Le gouvernement vient de proposer un décret sur l’ouverture du marché du cannabidiol (CBD) en France. Un projet de réglementation qui prévoit d’exclure de la commercialisation les fleurs et les feuilles de chanvre. Le Syndicat du chanvre est en désaccord avec ces décisions et estime que la France fait des mauvais choix pour les consommateurs, pour les industriels et pour les producteurs. Interview avec son président Aurélien Delecroix.

Aurélien Delecroix : « Les propositions de la mission d’information parlementaire des députés Ludovic Mendes et Jean-Baptiste Moreau n’ont pas été suivies »
© DR

Les services du Premier ministre ont présenté le 25 mai un projet de décret visant à encadrer la filière française du cannabidiol (CBD), la molécule non psychotrope du cannabis. Le texte prévoit une ouverture du marché en excluant la vente de fleurs et de feuilles séchées. L’argument du gouvernement est d’éviter la confusion avec les produits stupéfiants du cannabis (THC). Pour le Syndicat du chanvre, cette interdiction est contreproductive. Dans un communiqué publié le 26 mai, le syndicat conteste le cadre réglementaire prévu par le gouvernement, qui pourrait entrer en vigueur d’ici 6 mois. Explications avec Aurélien Delecroix, président du Syndicat du chanvre et à la tête de l’entreprise Green Leaf Company, qui développe des produits alimentaires à base de chanvre.

Pourquoi le projet de décret présenté le 25 mai par le Gouvernement est-il selon vous un « nouvel acte manqué » ?

Aurélien Delecroix – « Le texte proposé par Matignon prévoit d’autoriser l’utilisation des extraits de chanvre, en particulier du CBD, dans les produits finis. En revanche, l’utilisation commerciale de la fleur et des feuilles demeure interdite. De notre point de vue, c’est une décision des autorités contrainte. Le projet de décret ne propose pas de véritable encadrement pour la filière française du CBD et le gouvernement sait que cette version sera probablement retoquée par la Commission européenne. Les propositions de la mission d’information parlementaire des députés Ludovic Mendes et Jean-Baptiste Moreau n’ont pas été suivies.

Si on interdit leur commercialisation, les fleurs vont malgré tout circuler

C’est un arbitrage politique qui vise à être le moins possible en contradiction avec l’opinion du ministre de l’Intérieur Gérald Darmanin qui craint que le CBD puisse banaliser le cannabis récréatif.

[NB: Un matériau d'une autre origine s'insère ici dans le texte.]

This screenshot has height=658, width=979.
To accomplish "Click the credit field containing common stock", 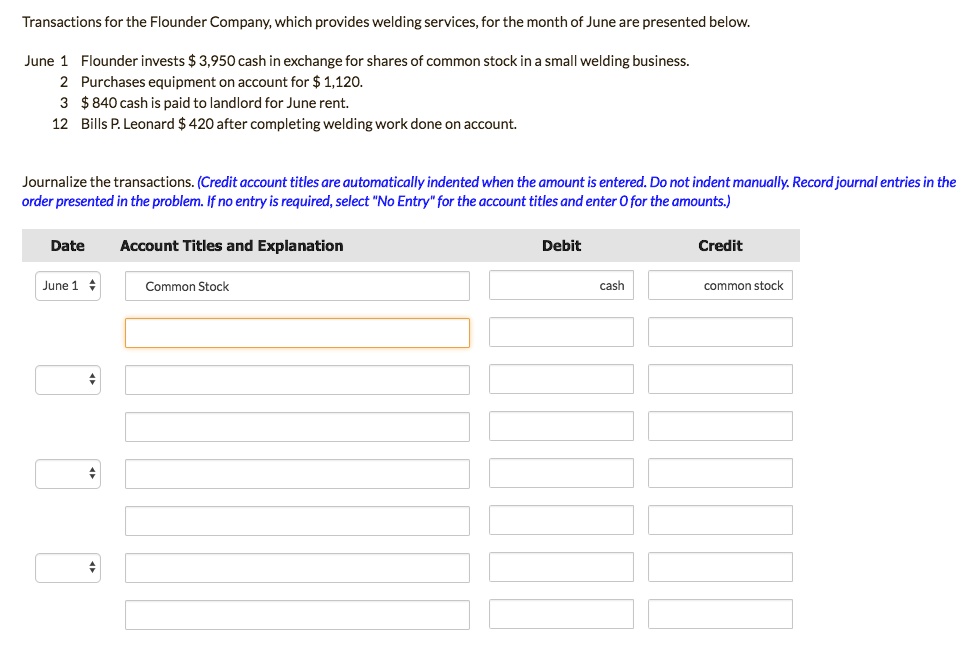I will click(721, 285).
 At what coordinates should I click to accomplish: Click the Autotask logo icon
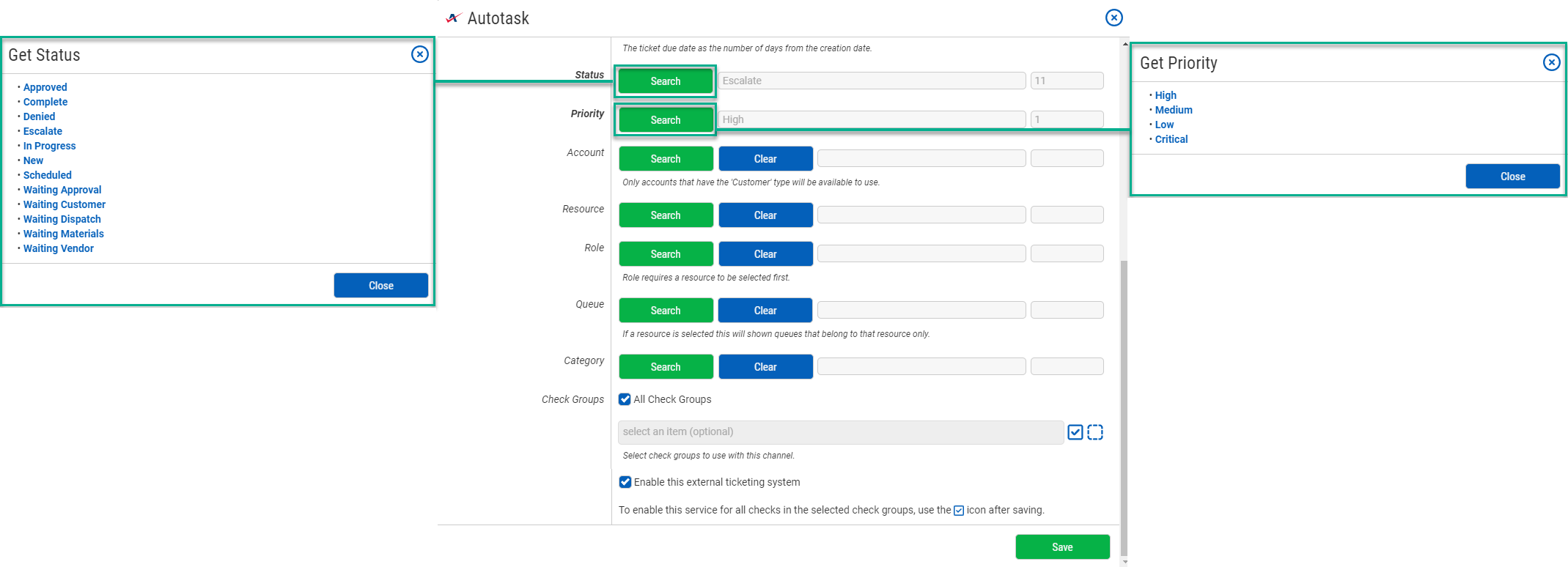click(x=453, y=18)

En tant que gendarme réserviste, j’ai vraiment à cœur de ne pas perturber le travail des collègues. Mais si on interdit leur commercialisation, les fleurs vont malgré tout circuler, à destination de l’extraction. Et rien n’a été mis en place pour savoir si ce sont des fleurs légales ou pas. Il n’y a pas de certification, pas de licence, pas de traçabilité. On rate le coche d’une filière encadrée et sécurisée. Cette interdiction est contreproductive. »

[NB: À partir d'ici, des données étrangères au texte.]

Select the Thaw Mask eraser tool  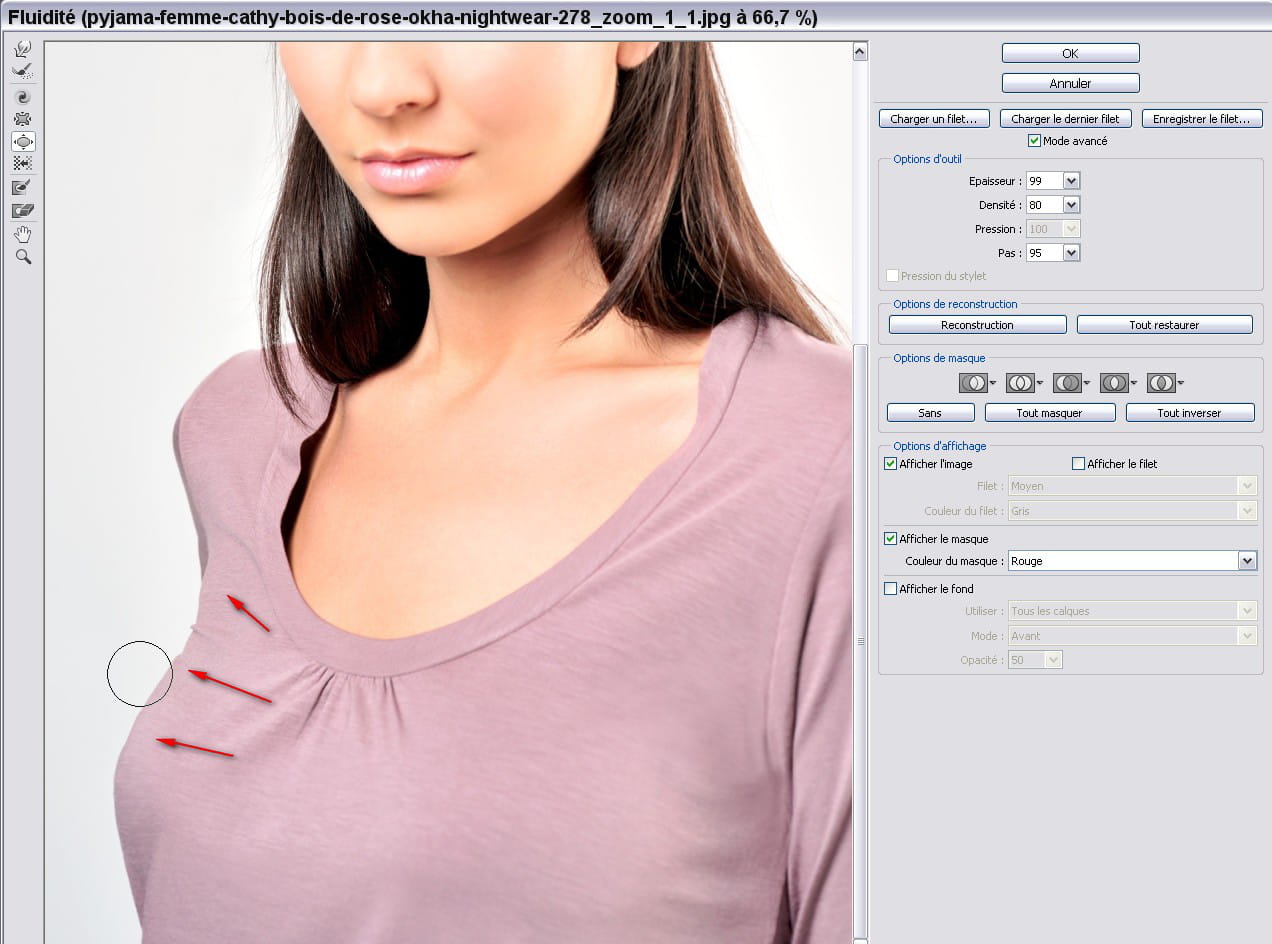[23, 210]
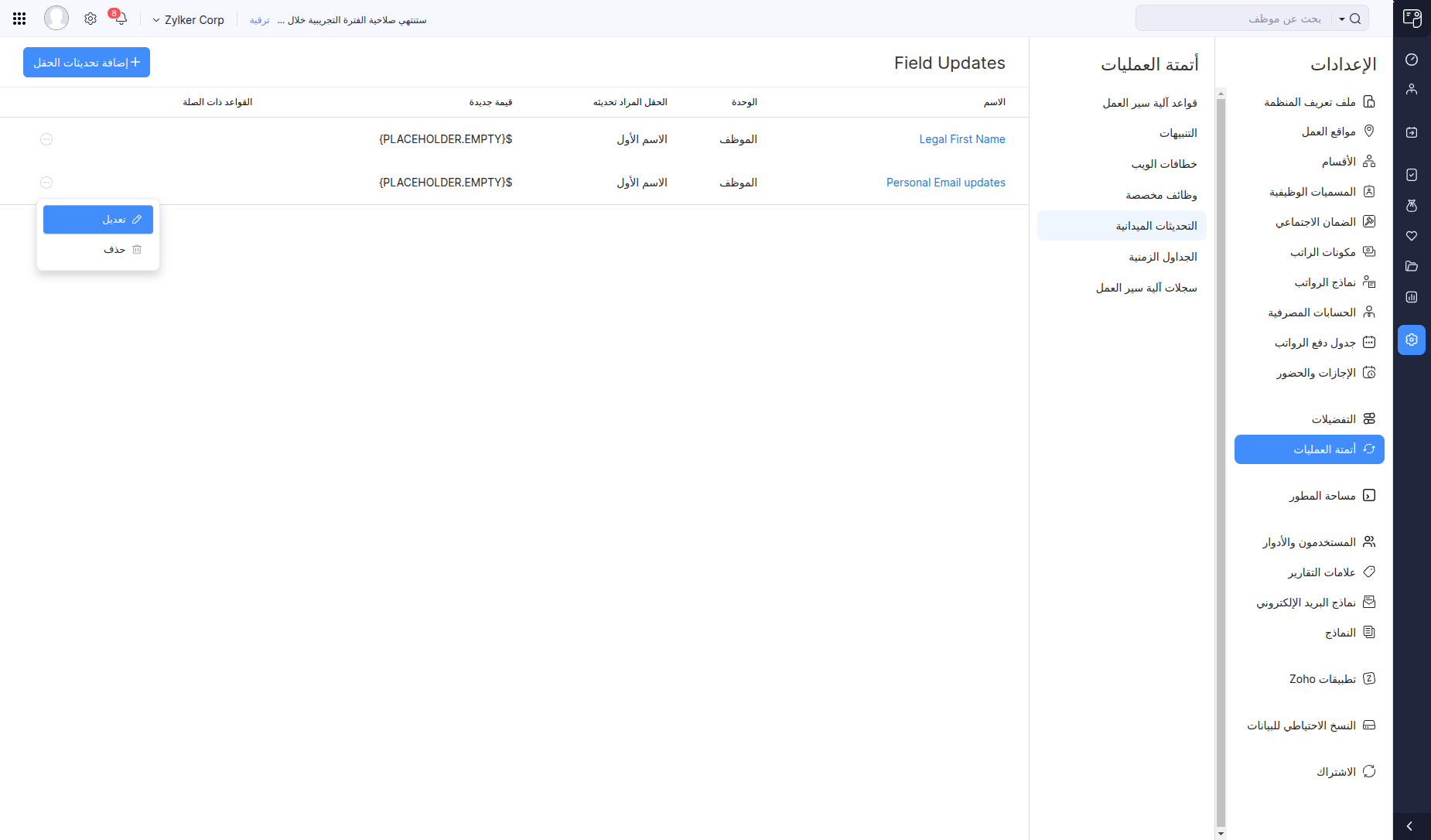Screen dimensions: 1431x840
Task: Select the settings gear in right rail
Action: [1411, 340]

Selon vous, la traçabilité est possible ?

A. D. - « Oui, s’il y a volonté politique, c’est tout à fait faisable. On en a discuté avec les opérateurs, la traçabilité est tout à fait possible. Il est possible de travailler sur des bases existantes, comme celle utilisées par la filière houblon par exemple, avec un système de certification, d’octroi de licences, de pose de scellés sur des lots, de gestion des données par blockchain… Tous ces outils commencent à être opérants et nous allons les utiliser pour assurer une chaîne de traçabilité des produits. Un marché tracé français est un bon outil de réduction des risques de fourniture de produits de mauvaise qualité. »

 

La Cour de justice de l’Union européenne (CJUE) a validé que le CBD ne représentait pas de risque pour la santé publique. La France ne serait donc pas en conformité avec l’Union européenne ?

A. D. - « La France n’a pas apporté la preuve d’une problématique de santé publique. L’Europe a donné tort à la France. Donc, la France ne peut pas interdire le CBD. Il y a un cadre réglementaire solide qui permet à des produits d’être exportés vers la France et les plus gros producteurs sont aujourd’hui l’Italie et la Suisse. Dans la réalité, les autorités ne vont pas pouvoir interdire le commerce des fleurs. Il va y avoir des contentieux juridiques, un encombrement des tribunaux. On va se retrouver dans la même situation ubuesque qu’en 2018, après le flou juridique d’une première note publiée sur le sujet. Encore une fois, ce sera au détriment des agriculteurs et entrepreneurs français. »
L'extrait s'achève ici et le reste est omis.